=== Section Start ===

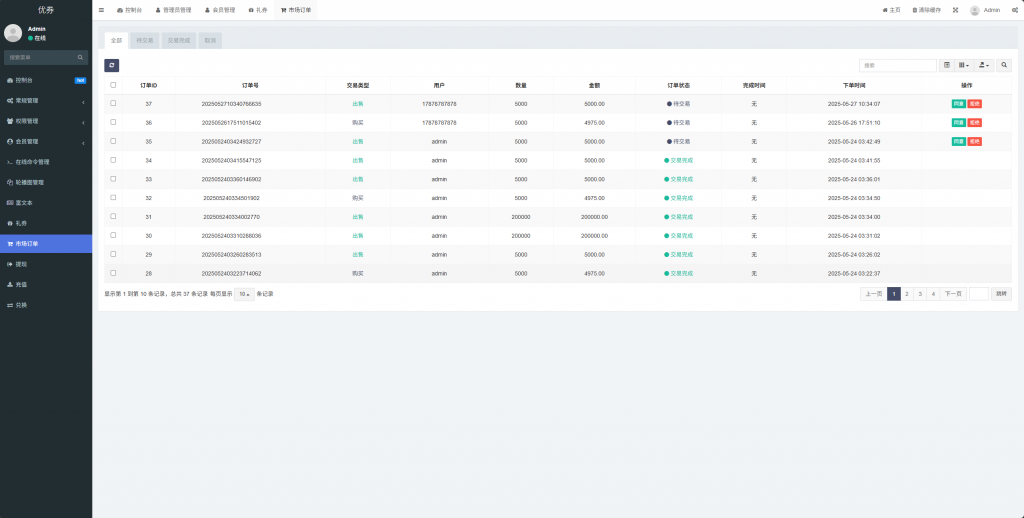Image resolution: width=1024 pixels, height=518 pixels.
Task: Open the export data dropdown
Action: (x=985, y=65)
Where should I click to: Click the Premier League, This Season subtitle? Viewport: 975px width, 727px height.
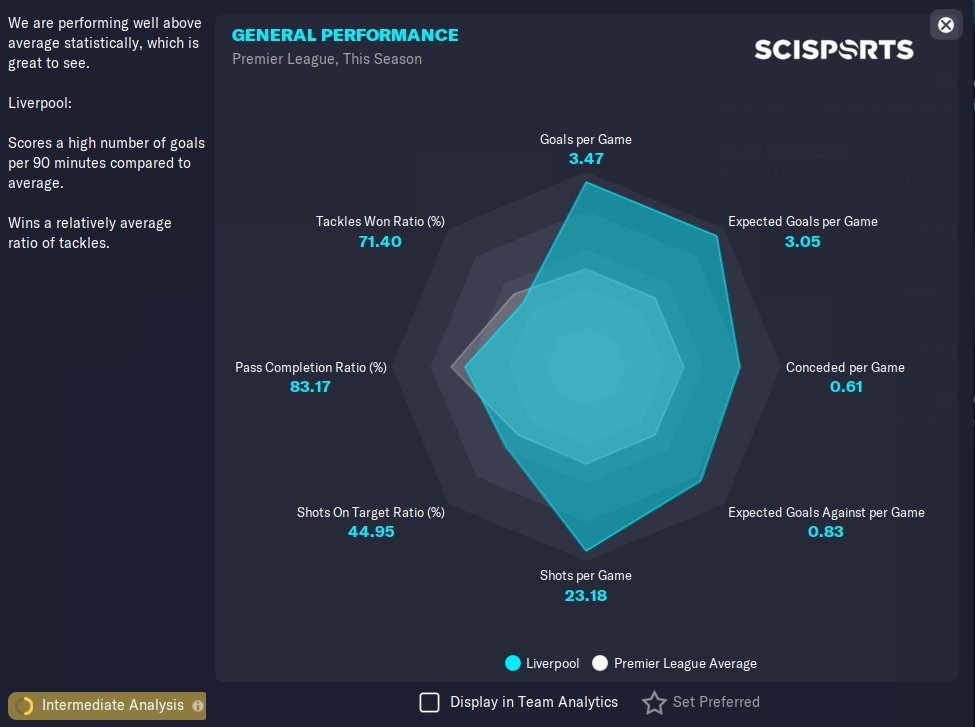pyautogui.click(x=327, y=59)
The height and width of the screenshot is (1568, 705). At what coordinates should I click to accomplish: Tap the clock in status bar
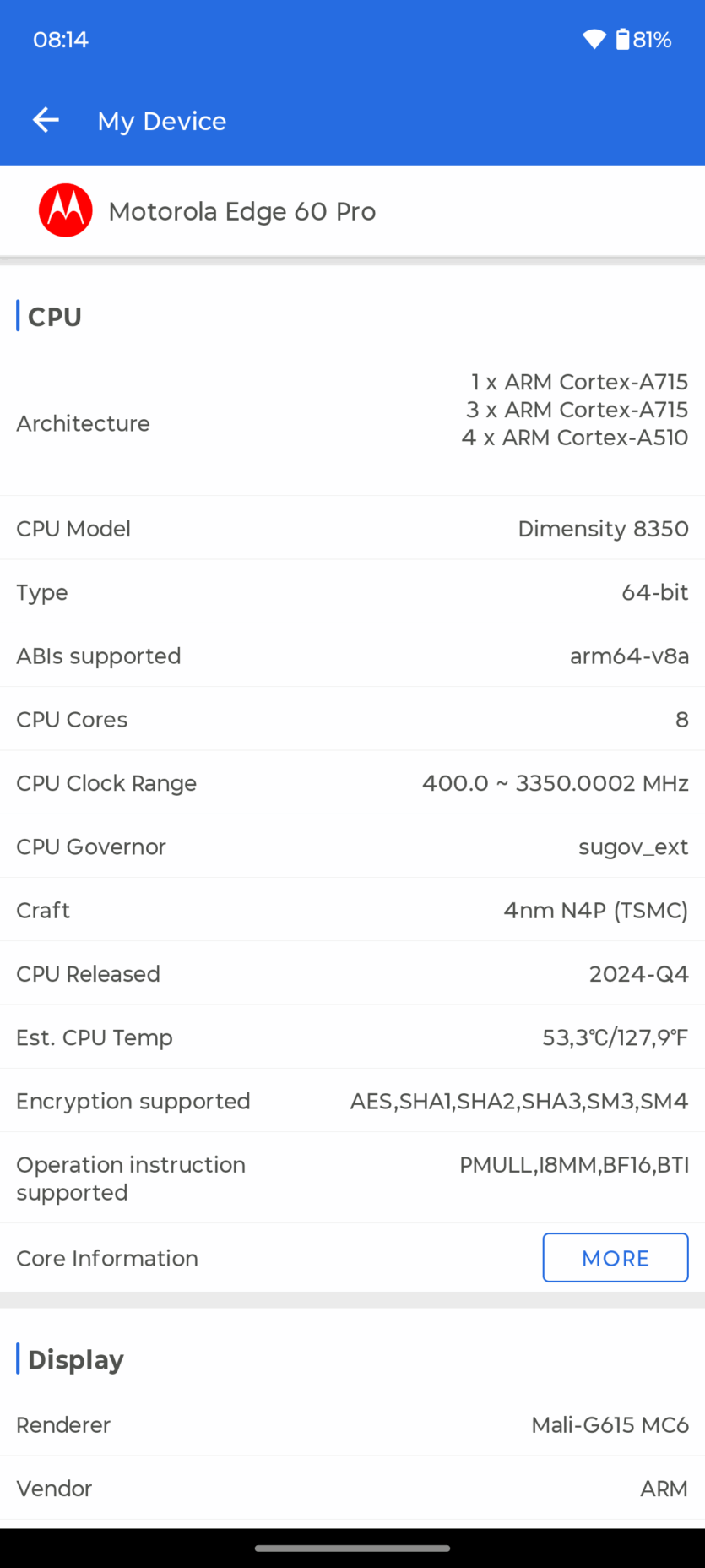[x=61, y=40]
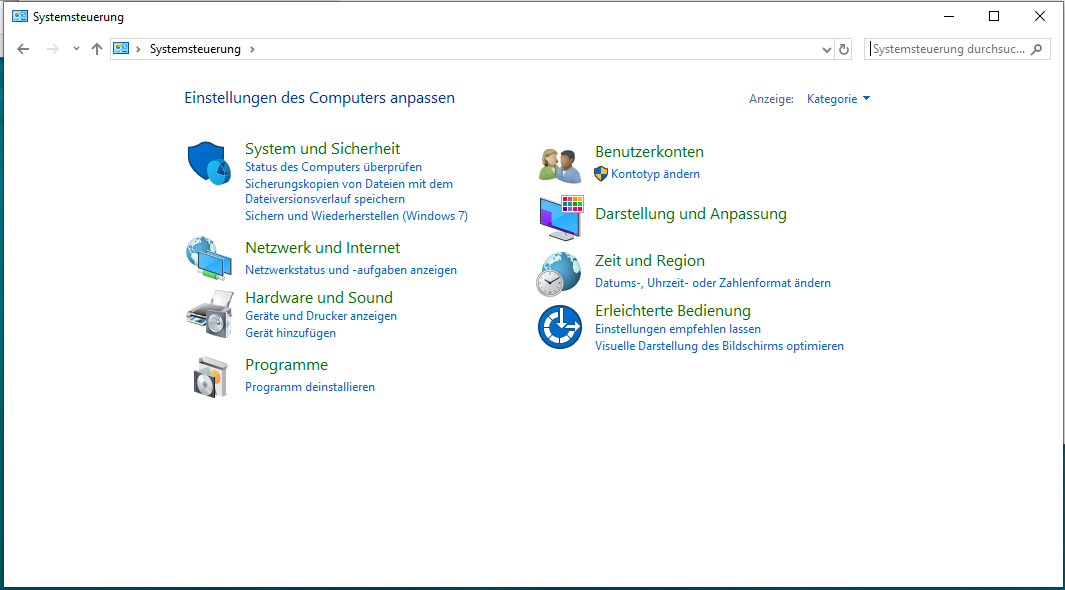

=== Section End ===

*TO DO*
Copy out exactly the lines between the line that contains "Where should I" and the last line of the records, both ends included; leave out every picture.

*ANSWER TO THIS EXERCISE*
Where should I click to: Click the Premier League, This Season subtitle? Viewport: 975px width, 727px height.
pyautogui.click(x=327, y=59)
The height and width of the screenshot is (1568, 705). At what coordinates should I click to accomplish: Tap the clock in status bar
[x=61, y=40]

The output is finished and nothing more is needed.